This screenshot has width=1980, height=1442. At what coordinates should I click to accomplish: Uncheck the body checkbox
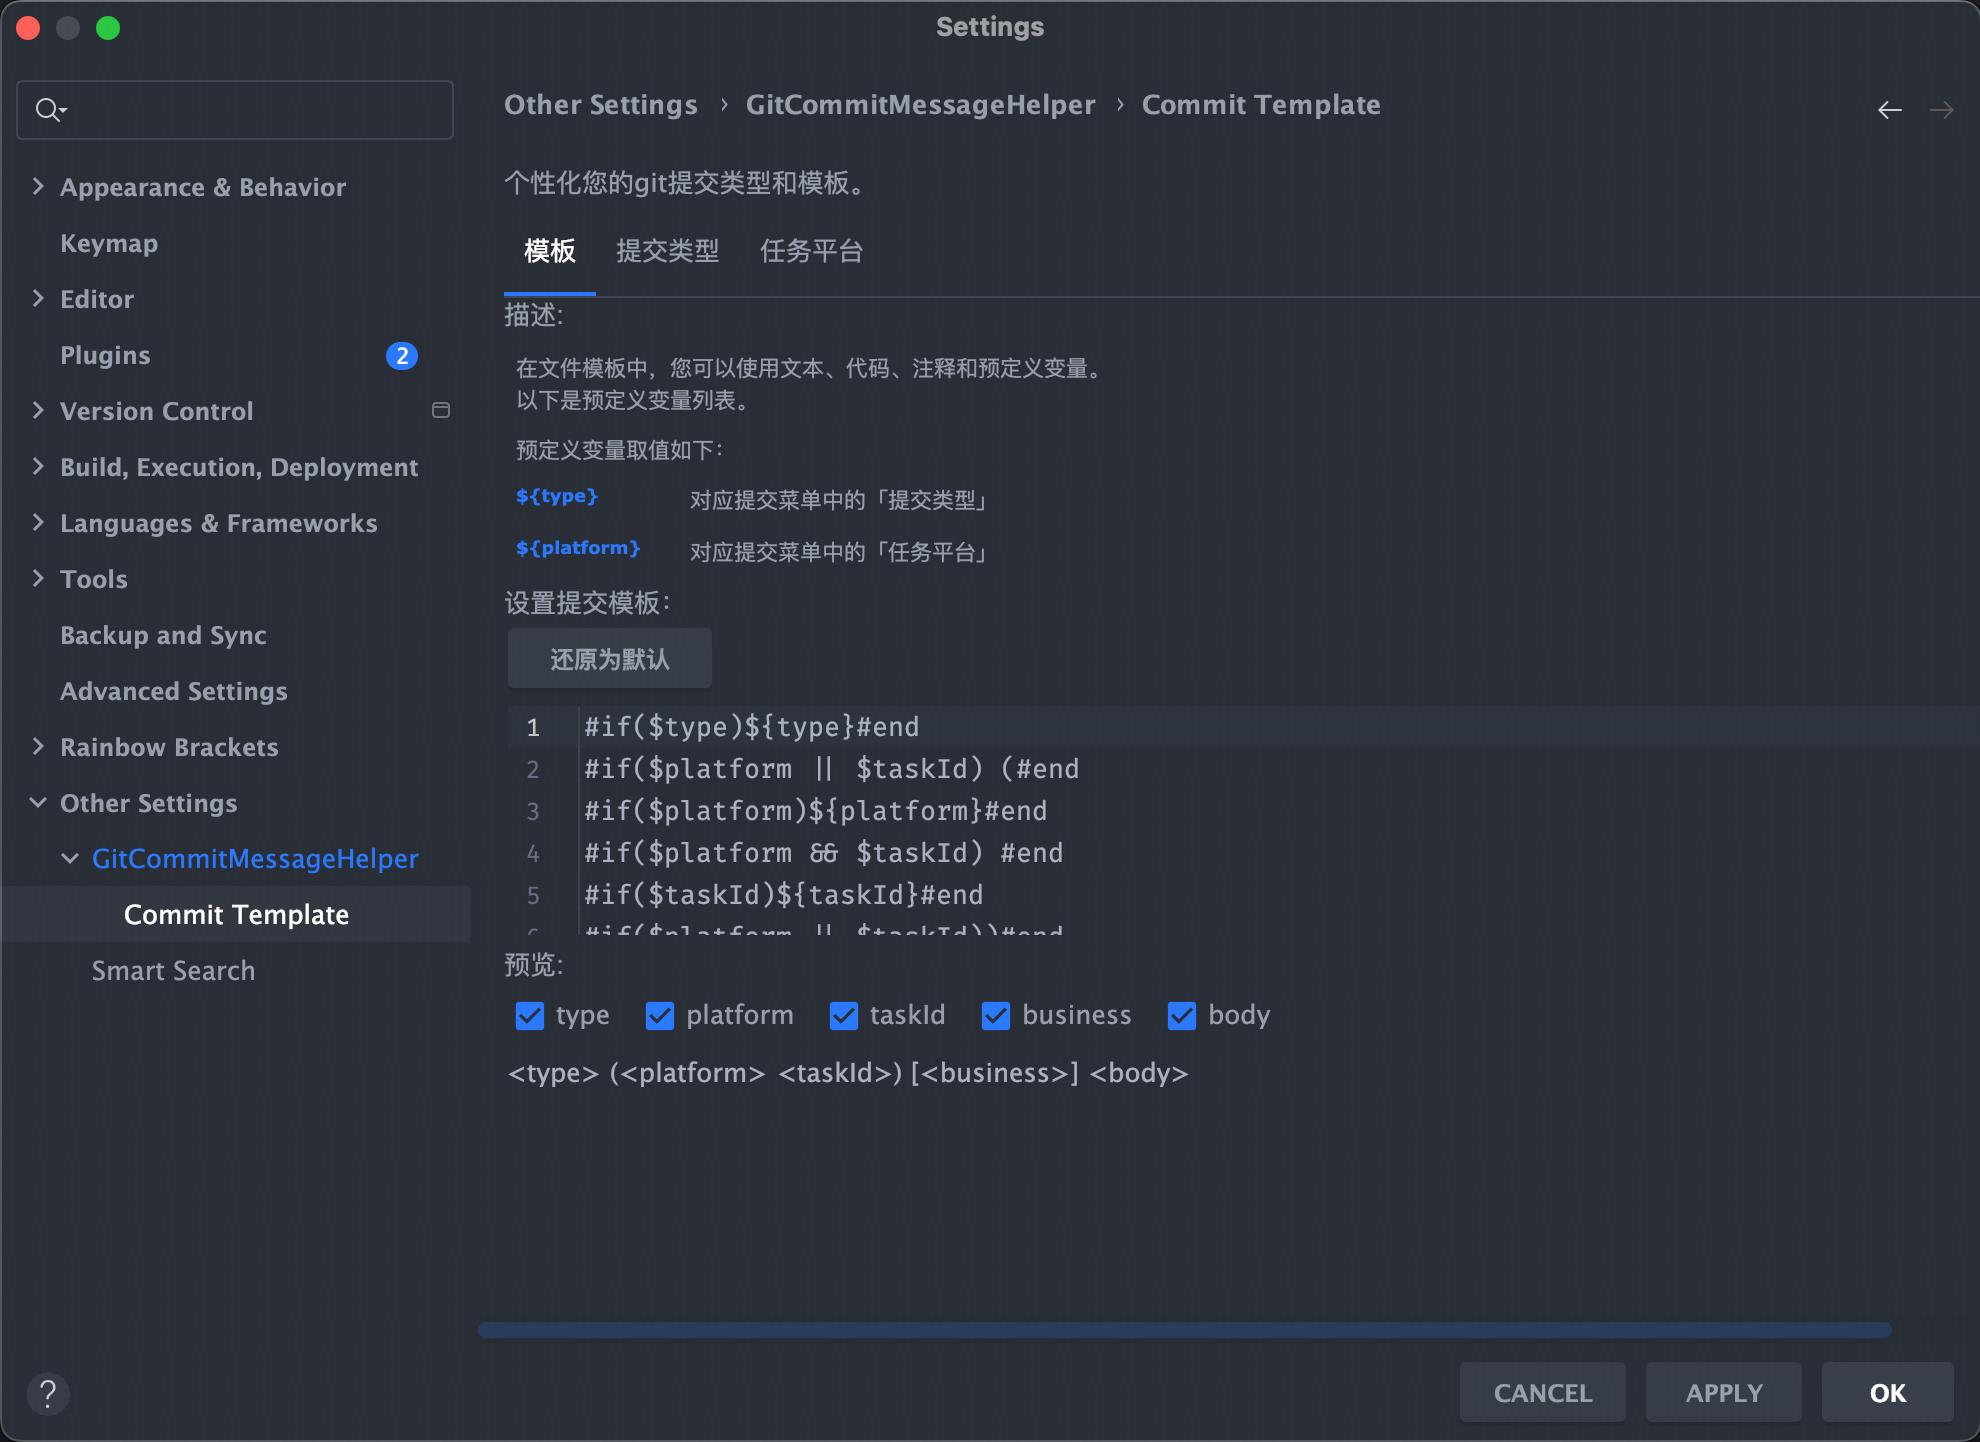pyautogui.click(x=1182, y=1016)
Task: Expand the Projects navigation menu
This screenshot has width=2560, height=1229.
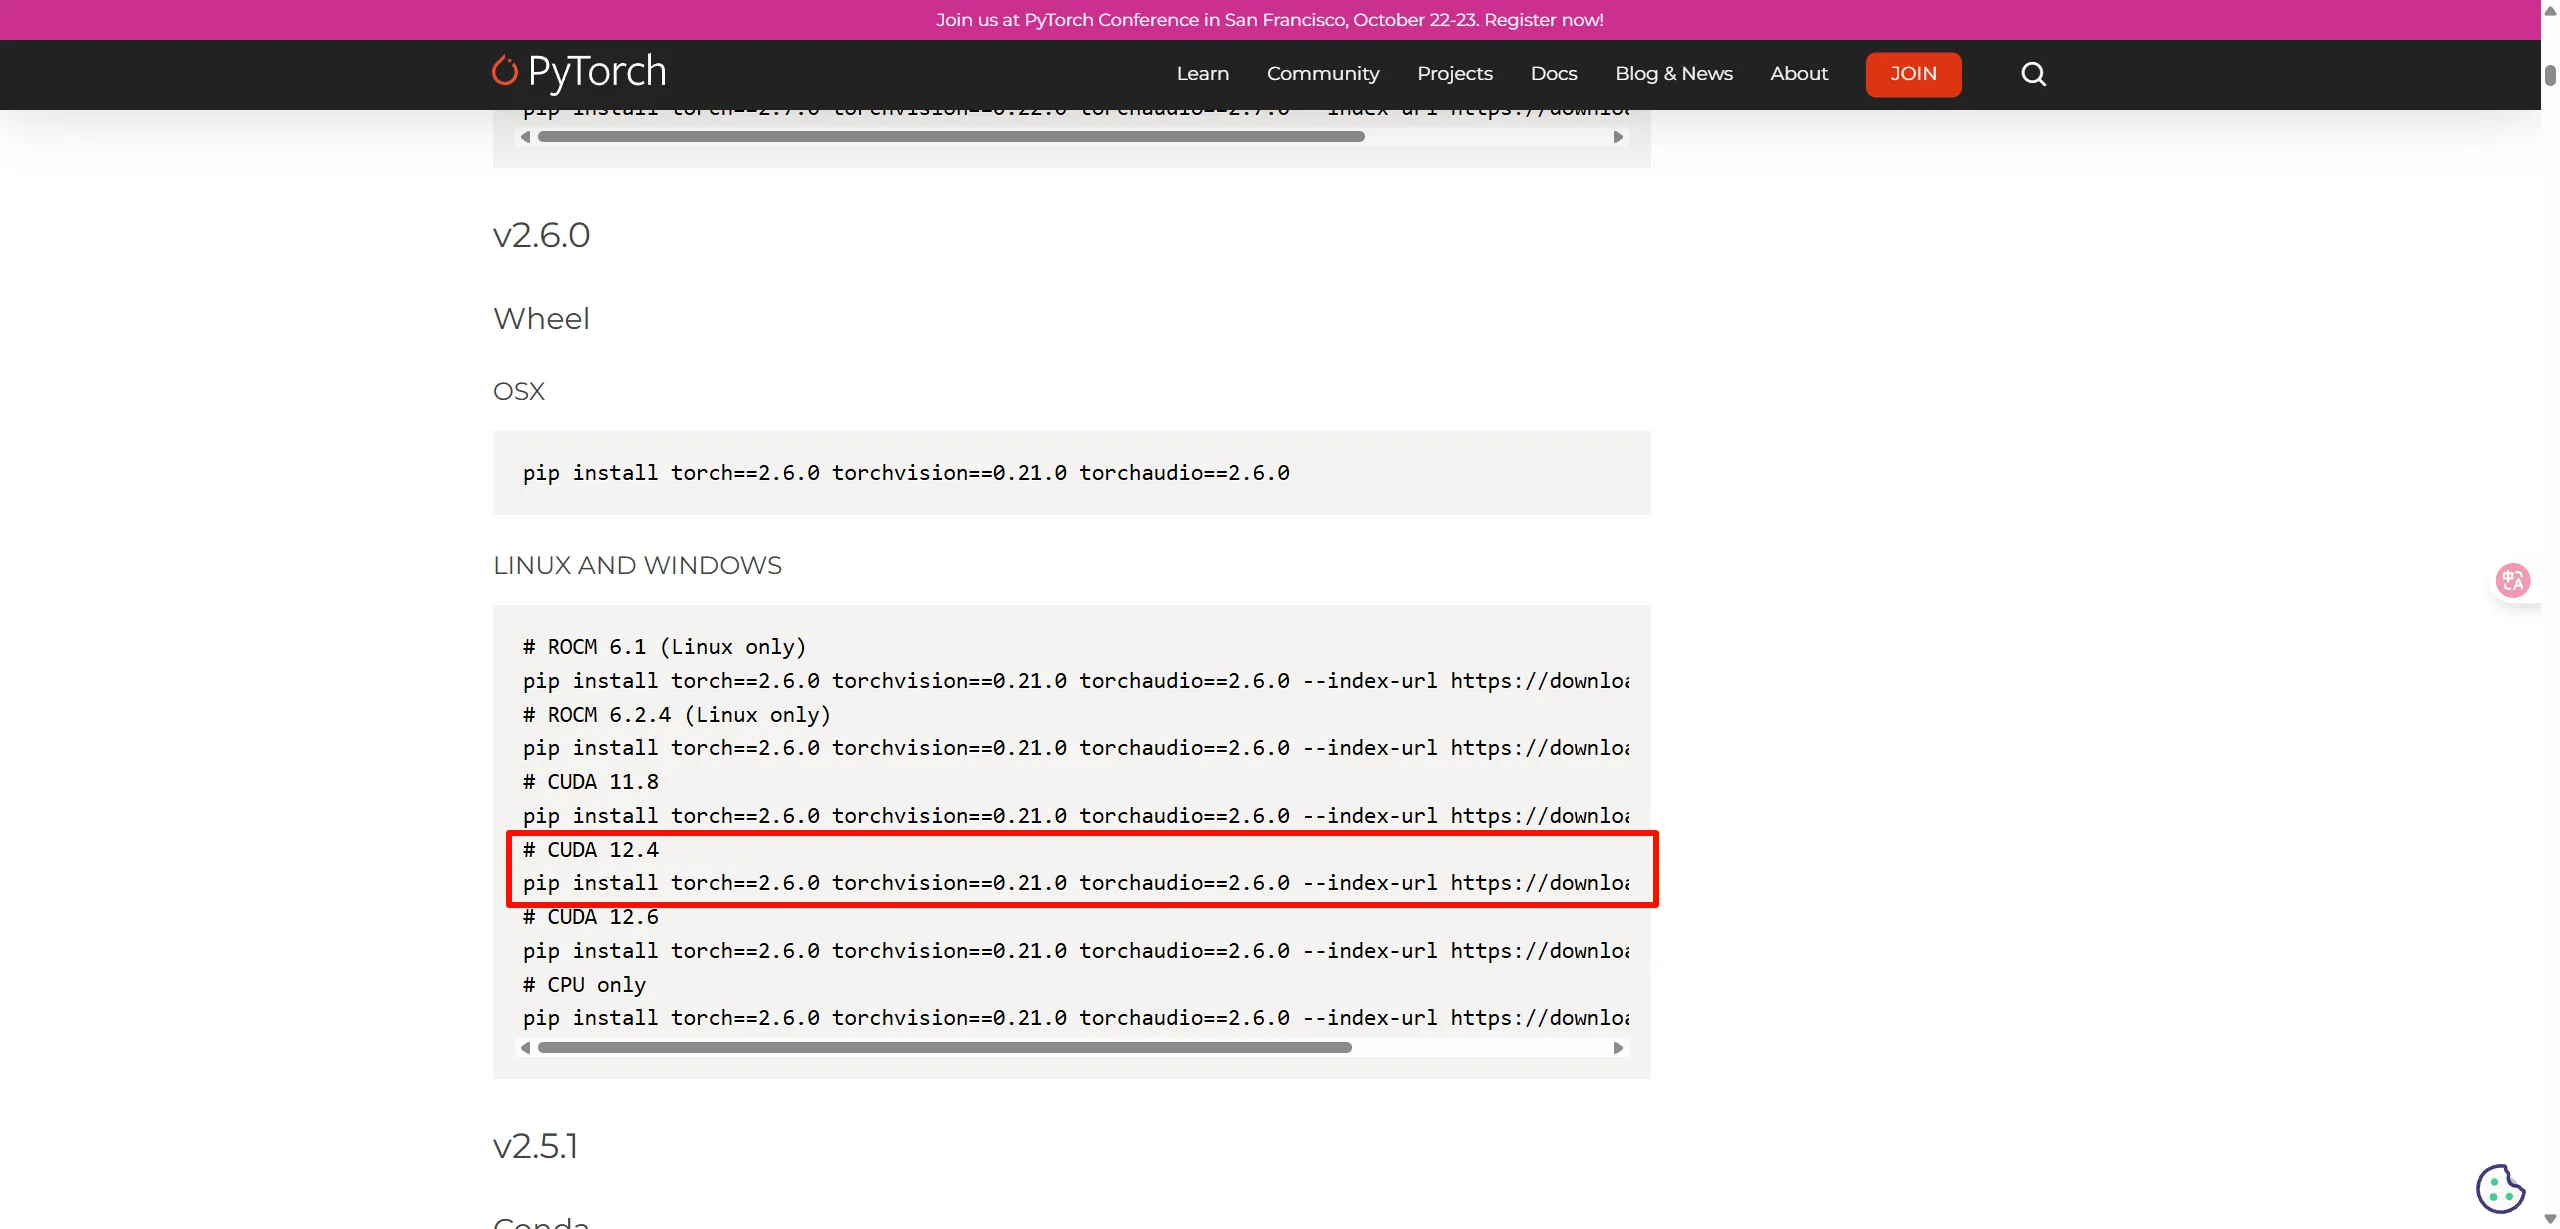Action: [x=1454, y=74]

- TASK GOAL
Make an exact reproduction of the listing above, without any pictures.

- WRITTEN SOLUTION
This screenshot has width=1980, height=1442. At what coordinates should I click to accomplish: Uncheck the body checkbox
pyautogui.click(x=1182, y=1016)
Task: Expand the Projects navigation menu
This screenshot has width=2560, height=1229.
Action: [x=1454, y=74]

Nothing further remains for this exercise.